═══ TEXT EXTRACT

From 799a5d5c05f16ee7ee1ebe5b3fd034a3141963af Mon Sep 17 00:00:00 2001
From: cehongwang <wangcehong@gmail.com>
Date: Wed, 23 Jul 2025 22:57:29 +0000
Subject: [PATCH 3/6] Added comments

---
 py/torch_tensorrt/dynamo/lowering/_decompositions.py | 1 +
 1 file changed, 1 insertion(+)

diff --git a/py/torch_tensorrt/dynamo/lowering/_decompositions.py b/py/torch_tensorrt/dynamo/lowering/_decompositions.py
index 1cba827d48..baeb92d22e 100644
--- a/py/torch_tensorrt/dynamo/lowering/_decompositions.py
+++ b/py/torch_tensorrt/dynamo/lowering/_decompositions.py
@@ -491,6 +491,7 @@ def scaled_dot_product_attention_decomposition(
         attn_weight = attn_weight * scale
 
     if is_causal or attn_mask is not None:
+        # We only add attn_bias when we have to, otherwise this will have a negative impact on the performance even it's 0.

══════
═══ DATA RECORDS

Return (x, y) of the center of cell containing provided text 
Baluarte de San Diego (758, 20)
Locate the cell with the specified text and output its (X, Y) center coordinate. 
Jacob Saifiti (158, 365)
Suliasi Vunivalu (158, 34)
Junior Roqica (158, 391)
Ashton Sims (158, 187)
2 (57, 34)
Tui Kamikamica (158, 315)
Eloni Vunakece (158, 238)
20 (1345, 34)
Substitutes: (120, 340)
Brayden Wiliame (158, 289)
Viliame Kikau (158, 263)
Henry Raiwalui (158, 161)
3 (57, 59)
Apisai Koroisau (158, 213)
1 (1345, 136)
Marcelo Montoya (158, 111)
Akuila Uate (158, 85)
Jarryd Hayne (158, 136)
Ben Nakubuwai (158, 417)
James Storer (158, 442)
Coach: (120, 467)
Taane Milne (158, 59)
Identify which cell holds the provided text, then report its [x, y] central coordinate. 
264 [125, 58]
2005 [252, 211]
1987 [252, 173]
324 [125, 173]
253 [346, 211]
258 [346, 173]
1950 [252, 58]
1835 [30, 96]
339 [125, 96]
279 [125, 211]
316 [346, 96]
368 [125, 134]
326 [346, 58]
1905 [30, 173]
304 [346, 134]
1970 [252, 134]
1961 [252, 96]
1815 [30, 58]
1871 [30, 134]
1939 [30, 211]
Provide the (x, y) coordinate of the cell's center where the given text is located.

══════

EXERCISE TASKS:
**1.** In the patch text, which file does the change modify?
**2.** Carry on the patch text from its final line.

TASK RESPONSES:
**1.** py/torch_tensorrt/dynamo/lowering/_decompositions.py

**2.**
         attn_weight = attn_weight + attn_bias
 
     attn_weight = torch.softmax(attn_weight, dim=-1)

From b00ddecb6cf4bc8aea11c04b1f5915f1177c9d9c Mon Sep 17 00:00:00 2001
From: cehongwang <wangcehong@gmail.com>
Date: Wed, 23 Jul 2025 23:22:57 +0000
Subject: [PATCH 4/6] Added fp32 matmul around matmul node

---
 .../lowering/passes/accumulate_fp32_matmul.py       | 13 +++++++++++++
 1 file changed, 13 insertions(+)

diff --git a/py/torch_tensorrt/dynamo/lowering/passes/accumulate_fp32_matmul.py b/py/torch_tensorrt/dynamo/lowering/passes/accumulate_fp32_matmul.py
index e569c45cfa..282693d299 100644
--- a/py/torch_tensorrt/dynamo/lowering/passes/accumulate_fp32_matmul.py
+++ b/py/torch_tensorrt/dynamo/lowering/passes/accumulate_fp32_matmul.py
@@ -10,6 +10,18 @@
 
 
 def split_addmm_nodes(gm: torch.fx.GraphModule) -> torch.fx.GraphModule:
+    """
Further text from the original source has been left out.